- EXTRAIT
-- -- --

Evidemment, les gouvernements ne le pourront pas !
Nous assistons probablement à la fin très prochaine du dollar et des autres monnaies papier qui gravitent autour.
Le reset monétaire va se traduire par la ruine générale et la perte de confiance dans les banques et les Etats.
Depuis le début, depuis son invention, il y a comme une malédiction qui pèse sur la monnaie papier. (et sur l’usure qui découle de son utilisation)
Depuis le 15 août 1971, c’est à dire depuis la fin du lien entre le dollar et l’or, c’est la sarabande infernale des dévaluations, des déficits commerciaux, des déficits des balances de paiement, des dettes publiques
monstrueuses, etc.
Je ne pense pas que ces décennies de gabegie puissent être récupérables aujourd’hui.
A mon avis, il est beaucoup trop tard pour sauver le malade, qui finira comme le système de Law et comme les assignats, le continental dollar et tant d’autres monnaies.
Dans le système du Gold Exchange Standard de Bretton Woods, l’administration Nixon en 1971, plutôt de que dévaluer sa monnaie par rapport à l’authentique référence monétaire représentée par l’or, ont préféré démonétiser l’or et le remplacer par le dollar.
Erreur colossale !
En quelque sorte, il ont cru naïvement que le dollar pouvait jouer le rôle d’étalon monétaire à la place de l’or.
Le Roi dollar était devenu de l’or et toutes les autres devises devaient graviter autour de lui.

-- -- --

- ENTRÉES AFFICHÉES
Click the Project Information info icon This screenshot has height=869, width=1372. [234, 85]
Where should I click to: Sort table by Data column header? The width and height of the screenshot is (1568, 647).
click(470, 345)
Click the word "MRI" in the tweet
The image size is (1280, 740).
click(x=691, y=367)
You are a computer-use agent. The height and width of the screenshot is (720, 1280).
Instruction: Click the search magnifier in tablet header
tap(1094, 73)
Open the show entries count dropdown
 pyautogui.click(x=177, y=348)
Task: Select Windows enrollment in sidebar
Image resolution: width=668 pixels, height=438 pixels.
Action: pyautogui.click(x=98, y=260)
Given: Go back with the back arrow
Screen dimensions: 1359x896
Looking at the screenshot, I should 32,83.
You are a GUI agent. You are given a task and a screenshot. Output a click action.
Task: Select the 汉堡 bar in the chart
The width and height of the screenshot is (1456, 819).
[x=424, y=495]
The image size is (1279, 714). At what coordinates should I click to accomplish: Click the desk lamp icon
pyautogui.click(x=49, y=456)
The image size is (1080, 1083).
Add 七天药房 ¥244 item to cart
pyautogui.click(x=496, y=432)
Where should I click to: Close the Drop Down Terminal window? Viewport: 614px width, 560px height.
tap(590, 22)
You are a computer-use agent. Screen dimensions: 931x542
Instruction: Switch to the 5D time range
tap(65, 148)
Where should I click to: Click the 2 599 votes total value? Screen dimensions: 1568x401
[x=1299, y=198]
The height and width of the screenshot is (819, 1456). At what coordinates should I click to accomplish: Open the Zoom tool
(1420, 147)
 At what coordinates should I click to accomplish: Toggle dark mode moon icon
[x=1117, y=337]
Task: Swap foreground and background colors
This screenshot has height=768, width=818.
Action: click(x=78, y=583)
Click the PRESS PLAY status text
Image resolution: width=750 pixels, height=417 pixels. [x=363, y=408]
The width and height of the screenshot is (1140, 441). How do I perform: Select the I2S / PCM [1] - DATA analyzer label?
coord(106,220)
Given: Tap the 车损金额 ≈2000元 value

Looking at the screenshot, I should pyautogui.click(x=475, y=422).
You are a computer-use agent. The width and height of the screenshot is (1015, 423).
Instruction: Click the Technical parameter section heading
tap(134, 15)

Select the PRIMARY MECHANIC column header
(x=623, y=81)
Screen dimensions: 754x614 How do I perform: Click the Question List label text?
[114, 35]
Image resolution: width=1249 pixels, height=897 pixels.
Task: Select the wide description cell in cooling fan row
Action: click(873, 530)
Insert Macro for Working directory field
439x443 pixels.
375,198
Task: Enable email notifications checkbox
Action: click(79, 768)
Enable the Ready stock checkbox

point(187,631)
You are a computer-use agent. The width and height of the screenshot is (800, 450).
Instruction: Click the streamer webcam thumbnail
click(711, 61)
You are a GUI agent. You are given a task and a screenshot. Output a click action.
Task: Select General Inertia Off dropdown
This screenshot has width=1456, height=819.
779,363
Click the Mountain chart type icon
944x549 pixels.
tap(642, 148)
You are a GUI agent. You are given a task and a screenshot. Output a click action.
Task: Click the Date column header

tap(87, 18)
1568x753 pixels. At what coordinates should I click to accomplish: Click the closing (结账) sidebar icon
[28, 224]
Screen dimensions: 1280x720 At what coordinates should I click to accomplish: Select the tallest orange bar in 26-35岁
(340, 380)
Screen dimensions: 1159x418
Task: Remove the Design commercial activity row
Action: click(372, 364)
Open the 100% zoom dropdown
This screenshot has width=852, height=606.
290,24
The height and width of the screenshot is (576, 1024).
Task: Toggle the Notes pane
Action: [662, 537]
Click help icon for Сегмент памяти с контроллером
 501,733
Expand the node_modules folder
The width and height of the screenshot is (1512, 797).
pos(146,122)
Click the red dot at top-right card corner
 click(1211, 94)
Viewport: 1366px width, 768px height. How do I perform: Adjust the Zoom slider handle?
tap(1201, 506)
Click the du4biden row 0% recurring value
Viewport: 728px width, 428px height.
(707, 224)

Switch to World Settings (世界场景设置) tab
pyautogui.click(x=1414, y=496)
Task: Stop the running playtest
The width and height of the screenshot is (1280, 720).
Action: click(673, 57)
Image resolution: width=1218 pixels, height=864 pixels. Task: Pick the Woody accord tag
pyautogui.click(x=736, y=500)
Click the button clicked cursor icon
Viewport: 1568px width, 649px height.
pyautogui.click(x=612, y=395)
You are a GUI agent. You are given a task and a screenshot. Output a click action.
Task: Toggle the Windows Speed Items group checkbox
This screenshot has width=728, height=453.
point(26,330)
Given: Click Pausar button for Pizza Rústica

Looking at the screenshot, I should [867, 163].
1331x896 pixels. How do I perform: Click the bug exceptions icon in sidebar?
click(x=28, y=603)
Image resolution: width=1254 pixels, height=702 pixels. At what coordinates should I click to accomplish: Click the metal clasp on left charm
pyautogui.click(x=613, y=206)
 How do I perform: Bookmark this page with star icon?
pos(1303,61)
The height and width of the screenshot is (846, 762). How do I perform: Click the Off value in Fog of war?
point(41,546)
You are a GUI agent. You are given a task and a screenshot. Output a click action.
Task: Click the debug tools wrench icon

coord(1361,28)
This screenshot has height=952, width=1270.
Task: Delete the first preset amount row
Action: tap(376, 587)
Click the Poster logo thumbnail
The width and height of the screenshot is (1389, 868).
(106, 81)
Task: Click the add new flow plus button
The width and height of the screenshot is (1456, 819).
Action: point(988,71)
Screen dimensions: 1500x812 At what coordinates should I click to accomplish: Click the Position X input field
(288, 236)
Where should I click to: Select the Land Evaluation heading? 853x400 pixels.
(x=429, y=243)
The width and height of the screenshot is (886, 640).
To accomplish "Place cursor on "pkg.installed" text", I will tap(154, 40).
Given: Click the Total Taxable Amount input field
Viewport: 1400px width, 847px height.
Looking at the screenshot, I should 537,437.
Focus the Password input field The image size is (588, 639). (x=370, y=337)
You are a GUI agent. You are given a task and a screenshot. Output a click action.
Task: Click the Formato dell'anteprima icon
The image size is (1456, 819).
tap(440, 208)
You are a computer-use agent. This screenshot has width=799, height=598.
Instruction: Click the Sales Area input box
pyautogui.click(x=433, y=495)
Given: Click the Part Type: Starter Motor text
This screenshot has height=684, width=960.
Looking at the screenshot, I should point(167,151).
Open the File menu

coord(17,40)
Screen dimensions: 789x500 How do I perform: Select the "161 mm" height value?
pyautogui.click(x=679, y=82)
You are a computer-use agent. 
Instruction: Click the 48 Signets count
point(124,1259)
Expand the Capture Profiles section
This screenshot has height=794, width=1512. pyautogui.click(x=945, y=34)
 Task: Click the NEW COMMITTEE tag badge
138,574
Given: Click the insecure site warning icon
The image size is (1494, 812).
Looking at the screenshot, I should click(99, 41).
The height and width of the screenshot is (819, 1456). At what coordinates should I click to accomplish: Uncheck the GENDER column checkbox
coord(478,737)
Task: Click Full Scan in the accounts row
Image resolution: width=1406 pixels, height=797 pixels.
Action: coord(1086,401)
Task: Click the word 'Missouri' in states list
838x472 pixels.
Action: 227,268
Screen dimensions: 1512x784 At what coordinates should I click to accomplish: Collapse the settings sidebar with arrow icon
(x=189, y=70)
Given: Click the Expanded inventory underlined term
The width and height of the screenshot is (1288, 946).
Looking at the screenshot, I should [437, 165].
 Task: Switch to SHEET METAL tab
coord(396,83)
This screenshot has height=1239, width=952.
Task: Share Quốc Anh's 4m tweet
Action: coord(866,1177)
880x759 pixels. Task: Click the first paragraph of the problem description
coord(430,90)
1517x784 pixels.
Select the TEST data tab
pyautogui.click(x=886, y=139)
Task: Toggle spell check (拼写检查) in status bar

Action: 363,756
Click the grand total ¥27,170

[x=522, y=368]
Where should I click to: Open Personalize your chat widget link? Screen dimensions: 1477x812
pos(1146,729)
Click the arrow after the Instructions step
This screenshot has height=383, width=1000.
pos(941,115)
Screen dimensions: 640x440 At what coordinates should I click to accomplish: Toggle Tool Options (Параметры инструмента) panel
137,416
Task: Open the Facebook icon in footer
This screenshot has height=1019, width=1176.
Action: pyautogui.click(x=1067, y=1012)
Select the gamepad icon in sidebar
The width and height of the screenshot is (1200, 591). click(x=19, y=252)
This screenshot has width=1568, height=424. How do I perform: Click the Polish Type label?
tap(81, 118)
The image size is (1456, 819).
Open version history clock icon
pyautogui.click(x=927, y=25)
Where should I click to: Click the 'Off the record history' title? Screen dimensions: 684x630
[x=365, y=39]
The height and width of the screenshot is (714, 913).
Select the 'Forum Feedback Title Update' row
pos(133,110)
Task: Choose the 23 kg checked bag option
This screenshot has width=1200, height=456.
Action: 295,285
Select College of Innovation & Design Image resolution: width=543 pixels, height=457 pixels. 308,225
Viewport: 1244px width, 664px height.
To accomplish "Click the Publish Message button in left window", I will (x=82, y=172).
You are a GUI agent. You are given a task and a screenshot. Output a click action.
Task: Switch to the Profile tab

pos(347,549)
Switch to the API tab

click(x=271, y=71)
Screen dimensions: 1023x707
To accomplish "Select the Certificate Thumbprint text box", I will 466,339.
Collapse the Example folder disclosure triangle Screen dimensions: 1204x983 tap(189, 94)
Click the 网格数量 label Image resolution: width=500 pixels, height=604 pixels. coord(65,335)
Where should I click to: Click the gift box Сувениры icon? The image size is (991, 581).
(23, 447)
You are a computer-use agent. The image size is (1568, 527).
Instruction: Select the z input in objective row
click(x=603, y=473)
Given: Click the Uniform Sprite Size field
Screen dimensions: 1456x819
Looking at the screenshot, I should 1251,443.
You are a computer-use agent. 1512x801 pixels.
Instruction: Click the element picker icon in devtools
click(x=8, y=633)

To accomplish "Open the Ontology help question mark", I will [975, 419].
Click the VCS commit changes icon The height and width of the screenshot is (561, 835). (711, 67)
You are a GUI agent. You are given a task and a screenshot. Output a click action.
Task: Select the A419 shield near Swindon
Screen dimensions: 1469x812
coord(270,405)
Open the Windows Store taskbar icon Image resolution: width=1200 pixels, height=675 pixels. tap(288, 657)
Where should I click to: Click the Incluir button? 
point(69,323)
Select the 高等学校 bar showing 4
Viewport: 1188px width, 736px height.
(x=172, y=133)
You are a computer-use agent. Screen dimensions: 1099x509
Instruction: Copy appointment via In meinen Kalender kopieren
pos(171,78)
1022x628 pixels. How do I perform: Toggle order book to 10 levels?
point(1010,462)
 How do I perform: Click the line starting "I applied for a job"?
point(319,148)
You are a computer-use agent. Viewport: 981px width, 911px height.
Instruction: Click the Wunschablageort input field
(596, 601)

-- -- --

- TRAVAIL À FAIRE
[A] Modifiez le passage de l'extrait allant de « Le reset monétaire » jusqu'à « être récupérables aujourd’hui. », en remplaçant « sarabande infernale » par « ronde effrénée ».
[B] Résumez l'extrait en deux phrases.

- RÉSULTATS PAR CONSIGNE
[A]
Le reset monétaire va se traduire par la ruine générale et la perte de confiance dans les banques et les Etats.
Depuis le début, depuis son invention, il y a comme une malédiction qui pèse sur la monnaie papier. (et sur l’usure qui découle de son utilisation)
Depuis le 15 août 1971, c’est à dire depuis la fin du lien entre le dollar et l’or, c’est la ronde effrénée des dévaluations, des déficits commerciaux, des déficits des balances de paiement, des dettes publiques
monstrueuses, etc.
Je ne pense pas que ces décennies de gabegie puissent être récupérables aujourd’hui.

[B] Le dollar et les autres monnaies papier approchent probablement de leur fin, et le reset monétaire se traduira par la ruine générale et la perte de confiance dans les banques et les États. Depuis le 15 août 1971, date à laquelle l'administration Nixon a préféré démonétiser l'or plutôt que dévaluer le dollar, les dévaluations, les déficits et les dettes publiques se succèdent, et il serait désormais beaucoup trop tard pour sauver le système.